Errant comme une âme en peine devant l'étal de mon dealer libraire favori, je remarquai qu'une drôle de tendance se dégageait des illustrations de couverture des album de Jiro Taniguchi.
Au moins la moitié de ses mangas présentent en couverture des personnages qui semblent prendre la pose pour un photographe imaginaire.
C'est plus qu'une coïncidence, c'est carrément une marque de fabrique.
Taniguchi est présenté comme l'exemple type de l'auteur intimiste, nous livrant des portraits réalistes de personnages fouillés.
Ce type de représentation systématique, qui semble un choix délibéré des éditeurs français, tranche à côté des couvertures des autres mangas.
Chez Taniguchi, cela donne l'impression de personnages posés, expérimentés, droits dans leurs bottes et dans leurs principes : le lecteur doit s'attendre à lire une "tranche de vie", pas de récits où l'on verra forcément des personnages évoluer dans leur profil psychologique. Ces illustrations donnent au contraire le sentiment que ces personnages sont figés et dans le temps, et mentalement.
Mais en y regardant de plus près, ces illustrations qui paraissent toutes plus ou moins calquées les unes sur les autres en disent bien plus qu'elles en ont l'air.
Par exemple, sur cette couverture :
On voit deux personnages de plein pied.
Le premier est un homme âgé, le regard légèrement incliné vers le bas.
Le second, une jeune fille, le regard sur légèrement au-dessus de la ligne d'horizon.
Imaginez une ligne symbolisant l'écoulement du temps, selon notre sens de lecture occidental : ———->
Un second regard nous donne alors l'impression que vieil homme est tourné vers le passé, la jeune femme vers l'avenir. Tout semble les opposer mais pourtant, ils ne se tournent pas complètement le dos, ils sont épaule contre épaule, dans une sorte de complicité discrète mais entendue.
Cela résume parfaitement le propos du manga : chronique d'une retrouvaille entre une ancienne étudiante et son ancien professeur, d'où naîtra une relation ambigüe et peut-être assez mal vue dans l'entourage des deux personnages.
Ce qui est amusant, c'est que cette couverture, très proche dans sa composition, semble nous montrer l'exact contraire :
Ici, on voit à nouveau deux personnages mais la complicité entre les deux semble totalement absente. Les épaules ne se touchent plus, les sourires sont absents, ils ont les mains dans les poches. Il y a comme un air de famille, peut-être un père et son fils ? Néanmoins, malgré les tensions que dégage le dessin, les regards sont ici tournés dans la même direction, et nul doute que là où se portent leurs regards ils se retrouveront un jour "sous un ciel radieux" ?

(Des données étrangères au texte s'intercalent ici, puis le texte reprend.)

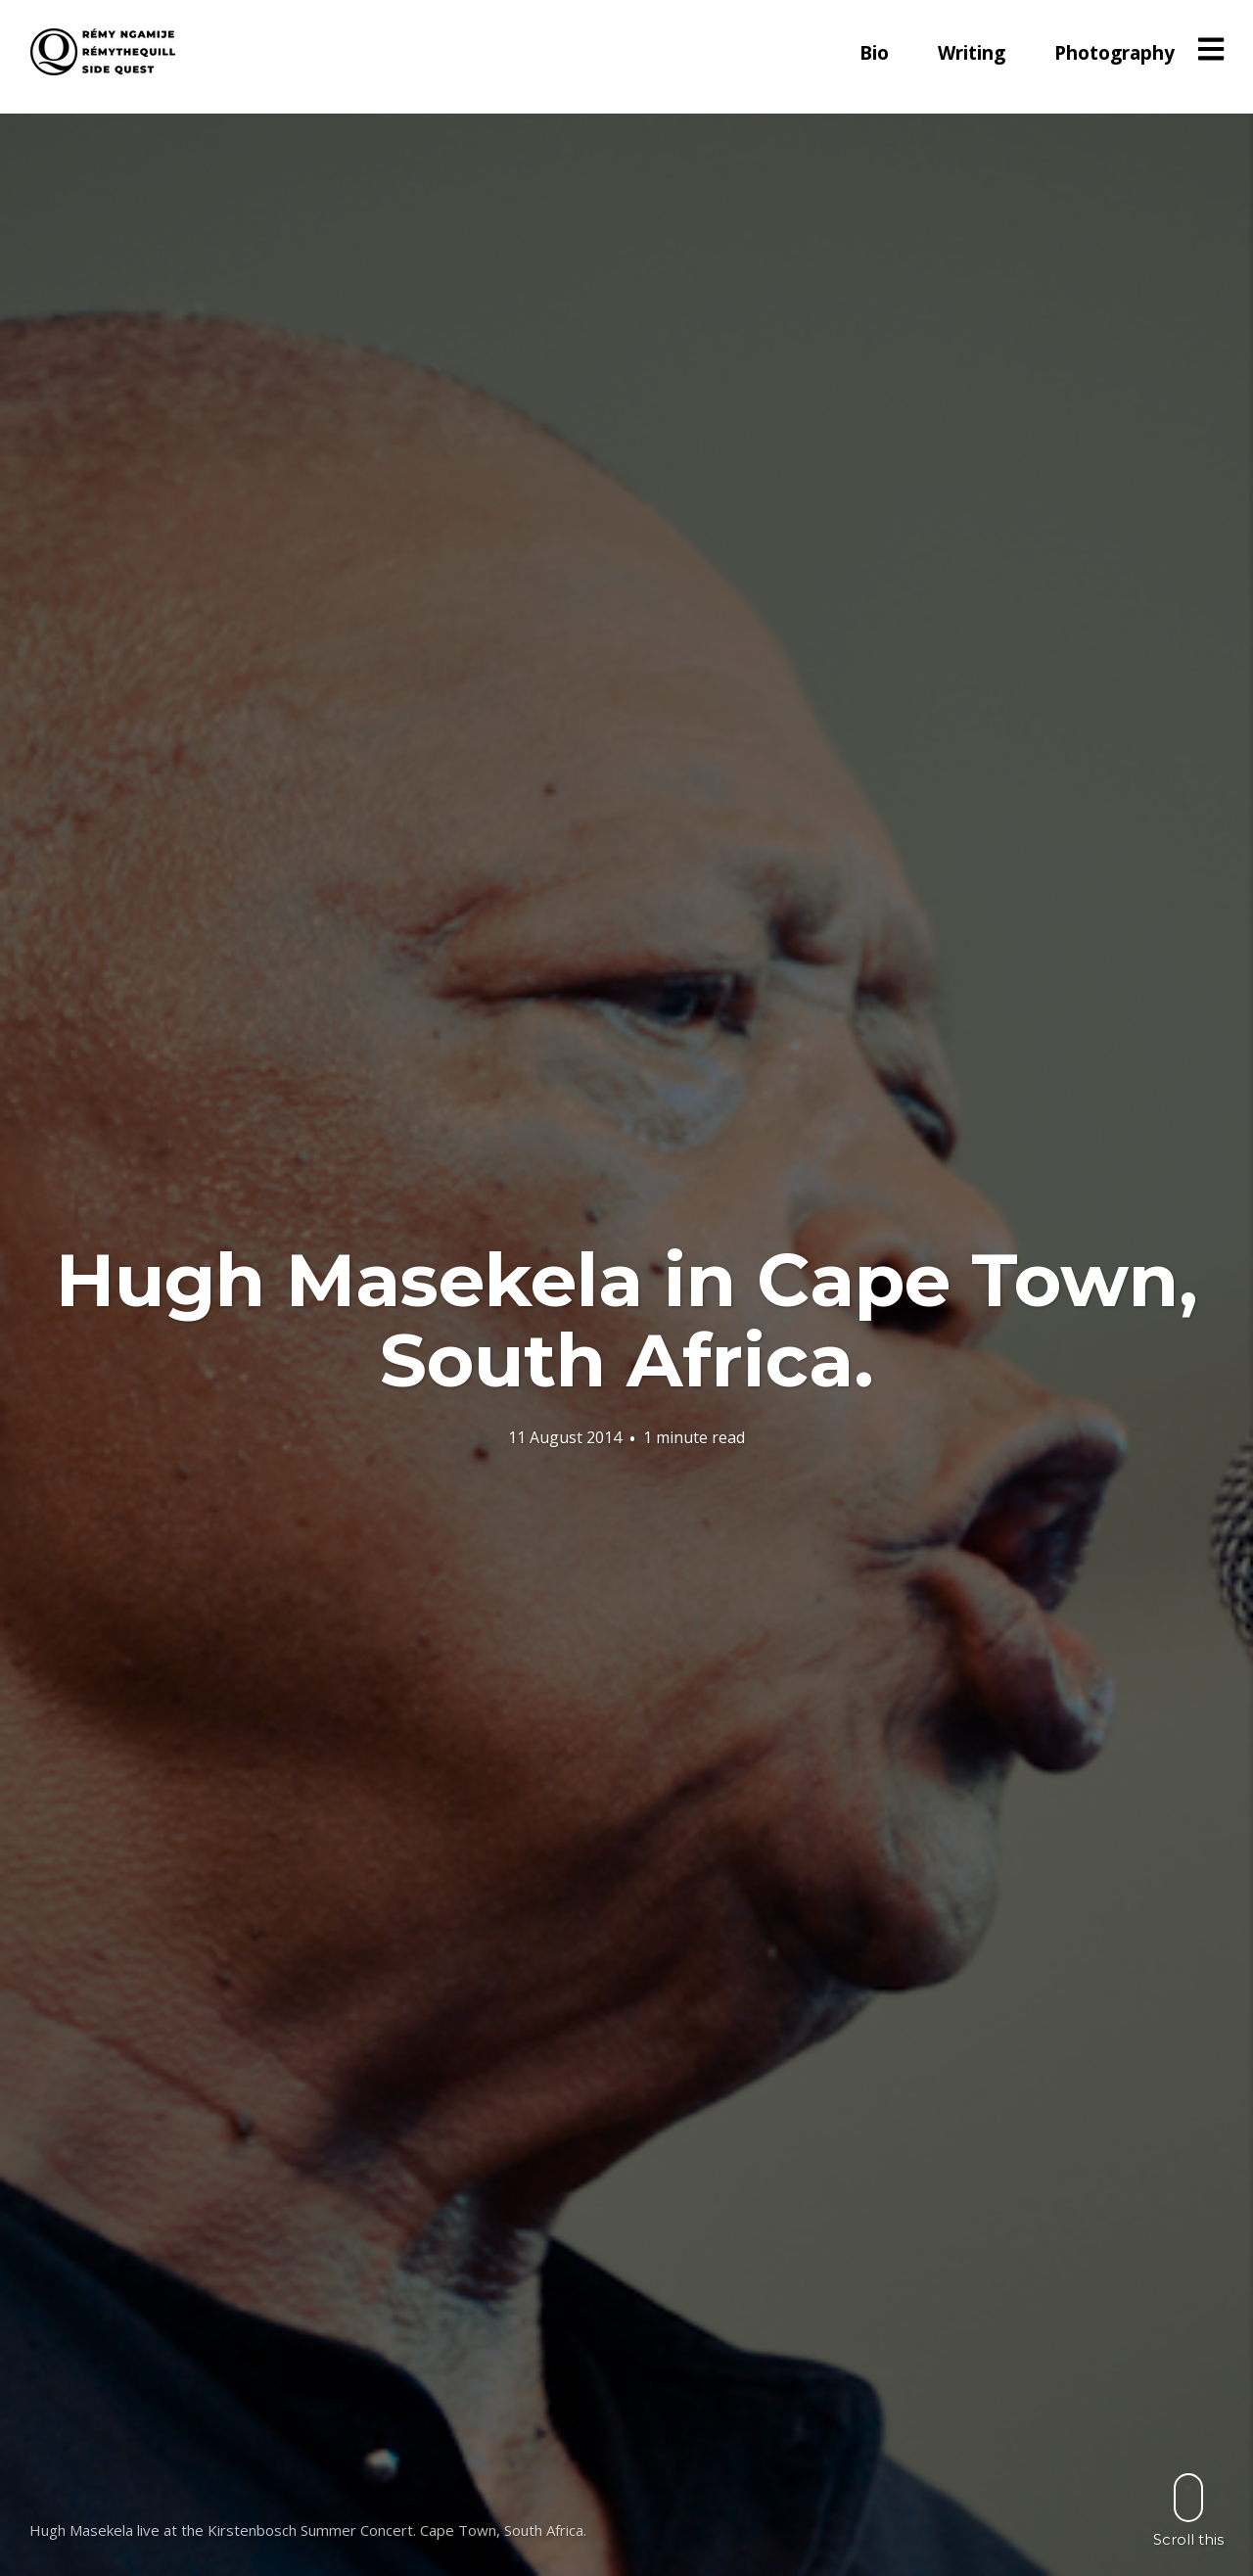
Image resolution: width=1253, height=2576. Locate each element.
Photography (1114, 53)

Encore une fois, une couverture qui tape juste, tout à l'honneur de son auteur.
Et maintenant, comparons deux couvertures du même manga :
Le même livre, chez le même éditeur, mais l'une est la réédition de l'autre.
Dans la première couverture, le décor surchargé fait pratiquement disparaitre le promeneur solitaire. Il n'est plus qu'un simple point au milieu de ce paysage dans lequel il se fond, et dans lequel le lecteur est invité à se plonger. Nous sommes alors au milieu des années 90, le manga est surtout affaire d'images qui percutent la rétine. Taniguchi semble être alors réduit à être un auteur underground au trait fouillé mais sans plus.
Sur la seconde couverture, on a gardé l'essence même de l'homme qui marche : l'image d'un salaryman stoppé dans son élan, qui prend le temps de se retourner pour regarder d'où il vient. C'est la promesse d'un livre qui a mieux à proposer qu'une promenade bucolique, c'est une invitation à la méditation.
Plus de dix ans séparent ces deux couvertures, et on voit bien comment le manga, en tout cas Taniguchi, a su creusé un profond sillon dans le milieu éditorial. On le prend enfin au sérieux, à sa juste valeur, un peu plus qu'un simple phénomène esthétique.
C'est clairement un très bon signe de la maturité du marché.